Consider the function

$\varphi \left(x\right)={a}_{0}\frac{{x}^{n+1}}{n+1}+{a}_{1}\frac{{x}^{n}}{n}+{a}_{2}\frac{{x}^{n-1}}{n-1}+\dots +{a}_{n-1}\frac{{x}^{2}}{2}+{a}_{n}x.$

Clearly $\varphi \left(x\right),$ being a polynomial, is continuous on [0, 1] and differentiable on (0, 1)

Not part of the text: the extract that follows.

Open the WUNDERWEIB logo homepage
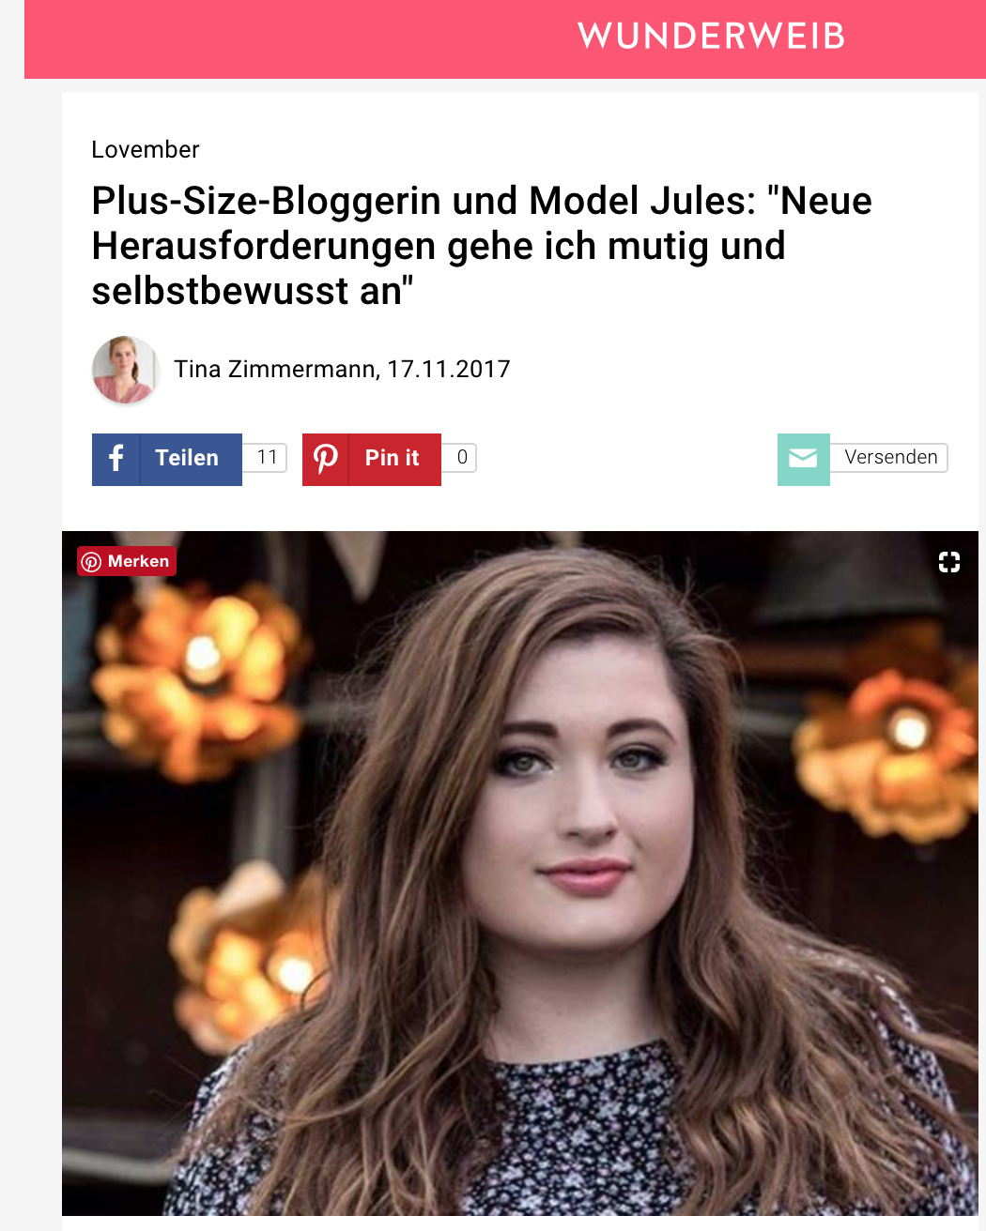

Also, $\varphi \left(0\right)=0$

and, $\varphi \left(1\right)=\frac{{a}_{0}}{n+1}+\frac{{a}_{1}}{n}+\frac{{a}_{2}}{n-1}+\dots +{a}_{n}=0$          [Given]

Thus $\varphi \left(x\right)$ satisfies conditions of Rolle's theorem on [0, 1]

Consequently, there exists $c\in \left(0,1\right)$ such that ${\varphi }^{\mathrm{\prime }}\left(c\right)=0$ i.e.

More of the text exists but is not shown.